**What is being asked**: The line containing "Click the Gemini sparkle icon" opens the span to copy, and the last line of the records below closes it. Write out that span exactly.

(Records contained in a dataset)
▬▬▬▬▬▬▬▬▬▬

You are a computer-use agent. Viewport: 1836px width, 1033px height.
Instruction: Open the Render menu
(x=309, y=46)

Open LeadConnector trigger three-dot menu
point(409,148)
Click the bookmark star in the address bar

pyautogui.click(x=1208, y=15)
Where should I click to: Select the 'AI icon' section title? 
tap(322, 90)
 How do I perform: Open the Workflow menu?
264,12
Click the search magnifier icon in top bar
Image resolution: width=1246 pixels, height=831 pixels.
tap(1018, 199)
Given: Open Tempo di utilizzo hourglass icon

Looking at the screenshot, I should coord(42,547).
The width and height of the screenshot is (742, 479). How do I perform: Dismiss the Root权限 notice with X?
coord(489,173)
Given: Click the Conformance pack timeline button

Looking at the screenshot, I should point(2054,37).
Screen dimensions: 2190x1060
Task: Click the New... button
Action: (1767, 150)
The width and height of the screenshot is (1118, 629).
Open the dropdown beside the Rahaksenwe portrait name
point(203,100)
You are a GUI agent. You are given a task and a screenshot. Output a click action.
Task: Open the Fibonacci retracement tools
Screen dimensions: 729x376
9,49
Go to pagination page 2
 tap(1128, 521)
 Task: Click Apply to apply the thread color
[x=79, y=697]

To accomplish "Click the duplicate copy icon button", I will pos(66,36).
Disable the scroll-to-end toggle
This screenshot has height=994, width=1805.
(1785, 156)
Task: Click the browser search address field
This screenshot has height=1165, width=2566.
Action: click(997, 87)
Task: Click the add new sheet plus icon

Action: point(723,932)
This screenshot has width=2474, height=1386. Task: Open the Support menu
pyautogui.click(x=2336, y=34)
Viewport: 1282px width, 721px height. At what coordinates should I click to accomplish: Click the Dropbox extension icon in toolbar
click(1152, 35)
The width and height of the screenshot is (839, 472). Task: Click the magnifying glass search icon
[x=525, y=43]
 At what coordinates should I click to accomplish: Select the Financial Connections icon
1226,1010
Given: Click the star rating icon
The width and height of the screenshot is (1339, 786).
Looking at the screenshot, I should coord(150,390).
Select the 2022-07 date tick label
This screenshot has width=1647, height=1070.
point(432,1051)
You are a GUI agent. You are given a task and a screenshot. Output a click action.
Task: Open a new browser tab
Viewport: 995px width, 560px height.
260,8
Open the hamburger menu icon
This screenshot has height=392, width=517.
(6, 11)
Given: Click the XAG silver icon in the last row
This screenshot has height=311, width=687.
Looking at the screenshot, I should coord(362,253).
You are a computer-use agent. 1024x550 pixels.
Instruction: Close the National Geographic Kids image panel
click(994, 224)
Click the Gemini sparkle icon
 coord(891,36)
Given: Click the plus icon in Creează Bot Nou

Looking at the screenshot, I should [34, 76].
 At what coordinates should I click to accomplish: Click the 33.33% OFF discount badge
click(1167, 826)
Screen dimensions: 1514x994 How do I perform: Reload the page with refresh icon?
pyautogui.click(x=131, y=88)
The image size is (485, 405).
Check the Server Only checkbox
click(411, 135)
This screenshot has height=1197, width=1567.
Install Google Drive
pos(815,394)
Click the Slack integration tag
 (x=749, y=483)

▬▬▬▬▬▬▬▬▬▬

**Task solution**:
Click the Gemini sparkle icon
 coord(891,36)
Given: Click the plus icon in Creează Bot Nou

Looking at the screenshot, I should [34, 76].
 At what coordinates should I click to accomplish: Click the 33.33% OFF discount badge
click(1167, 826)
Screen dimensions: 1514x994 How do I perform: Reload the page with refresh icon?
pyautogui.click(x=131, y=88)
The image size is (485, 405).
Check the Server Only checkbox
click(411, 135)
This screenshot has height=1197, width=1567.
Install Google Drive
pos(815,394)
Click the Slack integration tag
 (x=749, y=483)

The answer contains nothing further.